Frank Jirik
Professor
Rheumatologist
Contact information
Web presence
Research
Areas of focus
- Inflammation and autoimmunity
- Arthritis
- Functional genetics using transgenic systems
- Transgenic models of human genetic diseases
- Tumor immunology
- In-vivo imaging
- DNA repair
Biography
Dr. Frank Jirik received his MD and subspecialty training at the University of British Columbia. His research training in molecular biology and immunology was conducted at the Scripps Clinic Research Institute in La Jolla, California.
Formerly a professor of medicine at the University of British Columbia, Dr. Jirik has been a professor in the Departments of Biochemistry and Molecular Biology and Medicine at the University of Calgary since 2000. He has considerable experience with the generation and analysis of transgenic animals as a means to study gene function in vivo, including the creation of models of human disease. Engaged in research in various fields, his work has spanned a variety of research areas, including inflammation and autoimmunity (models of inflammatory arthritis, lupus-like disease, macrophage biology and experimental autoimmune encephalomyelitis), human genetic diseases, selenoprotein biology, prion biology and DNA repair and mutagenesis. He has made extensive use of bioluminescence imaging as well as micro-computed tomography.
Recently, his lab generated two novel mouse models: one characterized by an auto-inflammatory vasculopathy with myositis resembling an auto-inflammatory disease of infants, and a second that exhibits defective stem cell function due to loss of a DNA repair molecule. He also has a general adult rheumatology practice, and is a member of both the McCaig Institute for Bone and Joint Health and the Alberta Children’s Hospital Research Institute.

# EXPLORE THE MATERIAL:
1. In the profile of Frank Jirik, what causes the defective stem cell function in the second mouse model his lab generated?
2. Rewrite the passage of the Frank Jirik profile from "Recently, his lab" to "Hospital Research Institute.", substituting "laboratory" for "lab".

# MATERIAL PROVIDED:
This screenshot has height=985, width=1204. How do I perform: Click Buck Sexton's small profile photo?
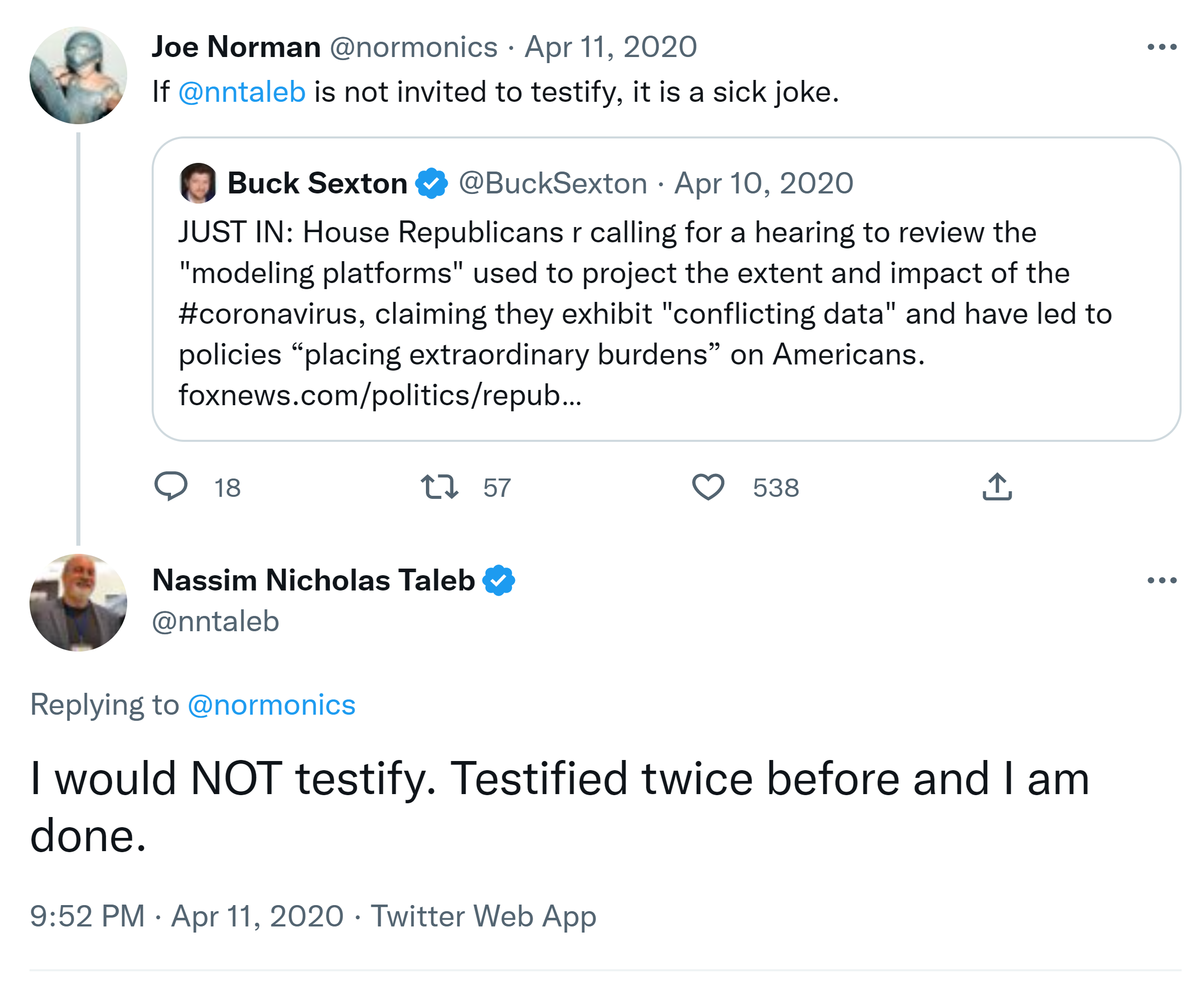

# PROBLEM SOLUTIONS:
1. The defective stem cell function in the second mouse model results from the loss of a DNA repair molecule.

2.
Recently, his laboratory generated two novel mouse models: one characterized by an auto-inflammatory vasculopathy with myositis resembling an auto-inflammatory disease of infants, and a second that exhibits defective stem cell function due to loss of a DNA repair molecule. He also has a general adult rheumatology practice, and is a member of both the McCaig Institute for Bone and Joint Health and the Alberta Children’s Hospital Research Institute.